Chinook Pass damage

WSDOT maintenance crews apply sand to try and absorb the oil due to unraveling from excessive heat on State Route 410 at Chinook Pass.

In a time of uncertainty, the Washington State Department of Transportation is trying to take the high road.

But keeping $200 billion worth of roads, bridges, ferries and rail systems running on a $2.9 billion budget means that high road needs some patching, Secretary of Transportation Roger Millar warned during a spin through town last week.

Stopping for a visit with the Yakima Herald-Republic on Friday, Millar and WSDOT’s regional administrator, Union Gap-based Todd V. Trepanier, emphasized the importance of maintaining the state’s existing infrastructure as traffic demands grow.

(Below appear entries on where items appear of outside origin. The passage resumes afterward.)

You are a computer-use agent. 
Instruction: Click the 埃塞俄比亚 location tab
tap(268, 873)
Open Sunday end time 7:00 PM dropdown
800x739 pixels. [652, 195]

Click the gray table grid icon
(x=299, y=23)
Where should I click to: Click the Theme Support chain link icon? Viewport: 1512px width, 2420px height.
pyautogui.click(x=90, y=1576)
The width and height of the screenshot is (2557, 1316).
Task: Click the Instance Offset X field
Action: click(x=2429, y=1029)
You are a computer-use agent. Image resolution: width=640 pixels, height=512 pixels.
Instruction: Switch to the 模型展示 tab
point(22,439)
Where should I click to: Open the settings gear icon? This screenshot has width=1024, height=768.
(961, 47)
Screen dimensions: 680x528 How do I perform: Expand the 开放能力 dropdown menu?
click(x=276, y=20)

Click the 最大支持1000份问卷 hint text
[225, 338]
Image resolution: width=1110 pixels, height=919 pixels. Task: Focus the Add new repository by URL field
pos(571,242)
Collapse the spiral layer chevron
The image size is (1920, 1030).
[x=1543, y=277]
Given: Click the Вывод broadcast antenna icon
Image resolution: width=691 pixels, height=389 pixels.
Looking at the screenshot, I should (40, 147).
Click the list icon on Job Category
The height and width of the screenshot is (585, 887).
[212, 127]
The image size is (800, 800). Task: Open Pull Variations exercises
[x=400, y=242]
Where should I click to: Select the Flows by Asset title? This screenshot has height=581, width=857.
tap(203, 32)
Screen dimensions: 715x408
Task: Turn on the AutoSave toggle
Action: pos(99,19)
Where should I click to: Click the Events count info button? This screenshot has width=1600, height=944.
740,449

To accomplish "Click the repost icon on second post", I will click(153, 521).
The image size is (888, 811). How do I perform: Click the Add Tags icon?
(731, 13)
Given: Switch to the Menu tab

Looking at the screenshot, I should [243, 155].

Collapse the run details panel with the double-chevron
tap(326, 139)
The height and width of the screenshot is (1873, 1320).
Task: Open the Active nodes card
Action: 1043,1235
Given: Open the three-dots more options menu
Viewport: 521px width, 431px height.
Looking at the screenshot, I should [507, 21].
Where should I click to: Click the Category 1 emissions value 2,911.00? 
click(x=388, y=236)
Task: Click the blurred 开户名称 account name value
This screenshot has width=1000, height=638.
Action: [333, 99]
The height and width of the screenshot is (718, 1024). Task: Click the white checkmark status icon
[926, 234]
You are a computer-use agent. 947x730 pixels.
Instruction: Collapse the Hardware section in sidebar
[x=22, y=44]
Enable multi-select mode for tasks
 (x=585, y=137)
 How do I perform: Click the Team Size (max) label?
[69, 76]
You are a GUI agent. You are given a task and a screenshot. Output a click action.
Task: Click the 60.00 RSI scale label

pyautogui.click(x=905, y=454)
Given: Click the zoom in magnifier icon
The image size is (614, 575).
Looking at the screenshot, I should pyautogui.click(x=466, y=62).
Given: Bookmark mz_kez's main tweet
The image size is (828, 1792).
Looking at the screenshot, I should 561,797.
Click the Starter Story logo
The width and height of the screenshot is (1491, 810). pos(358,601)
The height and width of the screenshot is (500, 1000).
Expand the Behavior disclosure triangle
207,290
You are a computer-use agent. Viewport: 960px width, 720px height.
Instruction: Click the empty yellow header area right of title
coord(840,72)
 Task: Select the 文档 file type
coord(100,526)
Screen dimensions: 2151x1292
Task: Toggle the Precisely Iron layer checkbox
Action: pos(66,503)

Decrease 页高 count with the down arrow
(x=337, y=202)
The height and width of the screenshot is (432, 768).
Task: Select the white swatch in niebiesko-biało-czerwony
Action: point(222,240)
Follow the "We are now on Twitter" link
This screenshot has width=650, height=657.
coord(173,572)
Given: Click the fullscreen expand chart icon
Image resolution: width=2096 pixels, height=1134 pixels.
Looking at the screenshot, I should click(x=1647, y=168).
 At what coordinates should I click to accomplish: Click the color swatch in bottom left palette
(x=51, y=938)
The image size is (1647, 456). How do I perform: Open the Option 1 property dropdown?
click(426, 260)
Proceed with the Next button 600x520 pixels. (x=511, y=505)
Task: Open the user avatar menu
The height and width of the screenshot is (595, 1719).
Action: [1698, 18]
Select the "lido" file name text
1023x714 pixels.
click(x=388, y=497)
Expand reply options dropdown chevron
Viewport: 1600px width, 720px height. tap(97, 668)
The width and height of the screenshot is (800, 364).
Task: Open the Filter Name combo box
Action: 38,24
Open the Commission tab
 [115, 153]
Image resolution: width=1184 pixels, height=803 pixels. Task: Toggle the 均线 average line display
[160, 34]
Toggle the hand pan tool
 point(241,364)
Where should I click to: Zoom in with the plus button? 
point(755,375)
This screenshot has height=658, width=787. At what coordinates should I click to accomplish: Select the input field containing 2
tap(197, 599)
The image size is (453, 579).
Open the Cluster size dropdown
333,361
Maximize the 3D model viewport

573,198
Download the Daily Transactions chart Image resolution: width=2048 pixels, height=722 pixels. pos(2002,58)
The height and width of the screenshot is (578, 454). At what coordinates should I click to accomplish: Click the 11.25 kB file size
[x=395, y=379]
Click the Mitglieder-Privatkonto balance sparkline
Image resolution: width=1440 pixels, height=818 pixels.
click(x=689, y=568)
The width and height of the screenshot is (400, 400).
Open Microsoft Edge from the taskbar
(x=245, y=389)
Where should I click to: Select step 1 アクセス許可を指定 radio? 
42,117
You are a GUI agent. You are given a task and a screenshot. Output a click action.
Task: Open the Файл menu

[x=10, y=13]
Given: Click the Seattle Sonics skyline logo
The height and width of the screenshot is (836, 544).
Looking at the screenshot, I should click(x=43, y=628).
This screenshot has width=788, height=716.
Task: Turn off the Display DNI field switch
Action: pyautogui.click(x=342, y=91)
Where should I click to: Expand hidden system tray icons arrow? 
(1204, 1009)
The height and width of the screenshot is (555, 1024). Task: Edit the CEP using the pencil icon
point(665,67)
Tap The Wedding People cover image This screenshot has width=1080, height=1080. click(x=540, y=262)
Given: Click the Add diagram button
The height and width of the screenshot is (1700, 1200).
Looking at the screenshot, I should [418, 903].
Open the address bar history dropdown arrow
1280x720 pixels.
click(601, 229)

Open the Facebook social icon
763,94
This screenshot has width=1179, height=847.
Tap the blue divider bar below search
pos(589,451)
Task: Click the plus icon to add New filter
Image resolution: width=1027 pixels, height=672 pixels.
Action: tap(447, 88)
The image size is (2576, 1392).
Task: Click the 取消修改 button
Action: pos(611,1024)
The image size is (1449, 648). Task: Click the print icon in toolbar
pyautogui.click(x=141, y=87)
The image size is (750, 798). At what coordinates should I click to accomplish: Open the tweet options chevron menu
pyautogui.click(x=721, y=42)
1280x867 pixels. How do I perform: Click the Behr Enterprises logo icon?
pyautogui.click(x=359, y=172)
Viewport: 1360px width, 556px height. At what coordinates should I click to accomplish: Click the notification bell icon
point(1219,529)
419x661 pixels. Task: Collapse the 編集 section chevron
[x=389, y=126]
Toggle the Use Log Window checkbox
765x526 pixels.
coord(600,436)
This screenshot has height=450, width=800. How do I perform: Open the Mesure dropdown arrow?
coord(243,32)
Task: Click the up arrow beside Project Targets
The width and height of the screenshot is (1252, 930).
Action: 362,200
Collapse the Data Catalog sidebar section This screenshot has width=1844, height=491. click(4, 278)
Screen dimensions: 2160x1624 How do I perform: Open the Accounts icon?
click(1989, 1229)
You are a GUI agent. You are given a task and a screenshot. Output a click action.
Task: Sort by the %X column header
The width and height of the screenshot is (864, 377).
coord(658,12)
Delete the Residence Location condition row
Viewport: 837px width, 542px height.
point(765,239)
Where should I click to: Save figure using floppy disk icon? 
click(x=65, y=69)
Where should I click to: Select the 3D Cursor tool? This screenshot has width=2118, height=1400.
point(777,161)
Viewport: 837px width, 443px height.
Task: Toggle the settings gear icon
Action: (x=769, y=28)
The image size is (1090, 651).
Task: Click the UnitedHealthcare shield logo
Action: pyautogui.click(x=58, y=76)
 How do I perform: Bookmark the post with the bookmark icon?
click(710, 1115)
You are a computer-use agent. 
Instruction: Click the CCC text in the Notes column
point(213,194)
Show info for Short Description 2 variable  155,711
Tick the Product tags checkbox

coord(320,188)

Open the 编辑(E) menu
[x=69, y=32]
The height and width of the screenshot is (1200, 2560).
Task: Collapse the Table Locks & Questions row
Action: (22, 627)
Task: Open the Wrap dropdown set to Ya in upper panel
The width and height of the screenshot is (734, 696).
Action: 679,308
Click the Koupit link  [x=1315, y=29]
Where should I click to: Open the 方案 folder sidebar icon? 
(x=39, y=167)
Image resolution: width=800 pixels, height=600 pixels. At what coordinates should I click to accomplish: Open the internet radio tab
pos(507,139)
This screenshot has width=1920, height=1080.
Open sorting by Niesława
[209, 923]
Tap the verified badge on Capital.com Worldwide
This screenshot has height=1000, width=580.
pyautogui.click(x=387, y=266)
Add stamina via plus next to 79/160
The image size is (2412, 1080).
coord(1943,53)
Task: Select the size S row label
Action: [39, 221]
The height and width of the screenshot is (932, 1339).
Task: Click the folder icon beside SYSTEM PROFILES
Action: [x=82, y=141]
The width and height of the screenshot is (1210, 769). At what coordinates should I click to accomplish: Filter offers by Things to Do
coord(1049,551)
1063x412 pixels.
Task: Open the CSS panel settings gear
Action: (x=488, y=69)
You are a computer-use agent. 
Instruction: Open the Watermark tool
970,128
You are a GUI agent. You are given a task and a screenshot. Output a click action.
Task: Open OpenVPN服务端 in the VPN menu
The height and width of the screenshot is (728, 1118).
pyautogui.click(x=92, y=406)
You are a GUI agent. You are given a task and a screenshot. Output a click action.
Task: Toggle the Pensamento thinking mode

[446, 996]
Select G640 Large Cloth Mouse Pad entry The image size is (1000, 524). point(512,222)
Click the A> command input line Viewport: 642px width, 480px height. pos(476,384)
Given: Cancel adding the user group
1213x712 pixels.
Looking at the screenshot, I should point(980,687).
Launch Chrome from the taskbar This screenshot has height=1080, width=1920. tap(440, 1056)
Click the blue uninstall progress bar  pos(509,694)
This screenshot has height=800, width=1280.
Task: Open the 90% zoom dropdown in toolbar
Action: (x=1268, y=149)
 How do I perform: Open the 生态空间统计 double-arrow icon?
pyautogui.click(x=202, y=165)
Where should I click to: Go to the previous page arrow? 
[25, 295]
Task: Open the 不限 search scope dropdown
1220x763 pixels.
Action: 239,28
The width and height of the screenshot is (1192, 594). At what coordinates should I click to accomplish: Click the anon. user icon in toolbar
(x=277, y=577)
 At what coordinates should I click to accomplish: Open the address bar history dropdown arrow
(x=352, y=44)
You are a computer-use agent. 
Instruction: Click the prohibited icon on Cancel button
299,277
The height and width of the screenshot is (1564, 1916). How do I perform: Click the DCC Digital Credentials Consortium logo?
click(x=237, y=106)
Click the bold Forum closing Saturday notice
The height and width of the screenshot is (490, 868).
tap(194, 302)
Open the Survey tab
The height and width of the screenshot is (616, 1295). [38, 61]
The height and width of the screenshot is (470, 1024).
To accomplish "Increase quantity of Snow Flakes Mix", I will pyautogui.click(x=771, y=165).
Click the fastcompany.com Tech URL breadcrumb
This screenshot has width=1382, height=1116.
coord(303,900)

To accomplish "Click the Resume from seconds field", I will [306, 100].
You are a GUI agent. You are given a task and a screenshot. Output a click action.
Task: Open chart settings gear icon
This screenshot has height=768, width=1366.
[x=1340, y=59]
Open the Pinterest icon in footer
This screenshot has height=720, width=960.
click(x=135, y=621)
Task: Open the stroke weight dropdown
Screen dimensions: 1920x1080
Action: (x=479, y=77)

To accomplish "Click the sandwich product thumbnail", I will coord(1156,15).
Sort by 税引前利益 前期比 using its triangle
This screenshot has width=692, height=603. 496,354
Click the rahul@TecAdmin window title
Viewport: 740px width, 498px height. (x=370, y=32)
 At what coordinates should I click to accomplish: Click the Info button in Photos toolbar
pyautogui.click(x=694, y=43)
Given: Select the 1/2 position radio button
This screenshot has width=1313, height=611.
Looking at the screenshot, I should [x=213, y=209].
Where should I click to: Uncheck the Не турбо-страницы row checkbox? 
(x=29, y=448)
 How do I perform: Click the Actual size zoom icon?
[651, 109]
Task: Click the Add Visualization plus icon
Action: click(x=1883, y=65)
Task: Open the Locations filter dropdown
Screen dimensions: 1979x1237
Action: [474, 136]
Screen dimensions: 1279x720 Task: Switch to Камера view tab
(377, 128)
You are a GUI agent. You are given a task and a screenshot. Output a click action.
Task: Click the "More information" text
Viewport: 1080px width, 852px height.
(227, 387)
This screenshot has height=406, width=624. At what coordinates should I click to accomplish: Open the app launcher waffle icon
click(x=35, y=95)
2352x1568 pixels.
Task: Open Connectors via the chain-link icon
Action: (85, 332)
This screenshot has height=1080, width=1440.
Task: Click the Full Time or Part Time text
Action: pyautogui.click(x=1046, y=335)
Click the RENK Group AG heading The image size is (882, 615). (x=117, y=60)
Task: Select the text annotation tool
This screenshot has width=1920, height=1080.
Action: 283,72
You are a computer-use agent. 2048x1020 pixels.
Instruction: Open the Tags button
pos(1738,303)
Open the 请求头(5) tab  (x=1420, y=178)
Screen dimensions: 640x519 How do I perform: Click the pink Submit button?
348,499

WSDOT has come up with lots of ways to be more efficient and extend the lifespan of existing infrastructure, Millar and Trepanier said. Among other things, they’ve used technology to reroute traffic, ease congestion and reduce wear and tear on certain routes at peak times.

However, they’re still losing ground.

Before long, Millar said, WSDOT will be prioritizing projects like road repairs in ways that will likely be noticeable around the Yakima Valley.

For instance, for the sake of safety, crews will focus on state roads where speed limits are 45 mph or faster. While workers will continue to inspect slower routes, they’ll only fix hazardous problems. If the problems are too expensive to repair and pose safety concerns, WSDOT will simply lower the speed limit on affected roads.

“We’re at a point as a state where that’s starting to happen,” Millar said.

If you want a local example of this Band-Aid approach, take a drive through Selah, Trepanier added. The four-lane stretch of State Route 823 on the east side of town needs an asphalt overlay. The state can’t afford it, though, so it’ll have to get by with a chip-and-seal job.

Follow the road out of town, and you’ll come to some orange cones on the bridge that crosses over the railroad tracks, Trepanier said. Those cones direct truckers to avoid the center girder of the bridge, which engineers say looks dicey for heavy equipment.

“That’s our fix,” he said.

Is there a better fix for any of this?

Well, sure: money. No surprise there. But where would it come from?

The state gas tax is already 49.4 cents a gallon, and new taxes are always a hard sell.

Federal help might be possible — especially with Congress working on that trillion-dollar infrastructure bill. Millar said the state estimates it might get in the neighborhood of $1 billion from the plan, but allocations, of course, would be up to the Legislature.

Meantime, Washington has the second-highest percentage of electric vehicles of any state, and in especially crowded areas, state officials are increasingly supportive of transportation strategies that de-emphasize individual vehicles.

The future is getting here, but it hasn’t made it too far up the Wenas Valley, north of Naches or out to Outlook yet. Around here, we still like our big trucks and SUVs, and there isn’t a bullet train to whisk us back and forth to work anyway.

The day is coming, though, when we’ll have to make some hard choices. Is a reliable, efficient and safe transportation system worth paying for, or are we willing to settle for tiptoeing across shaky bridges and dodging potholes on crumbling roads?

For now, guys like Millar and Trepanier will just have to endure the bumps and keep both hands on the wheel.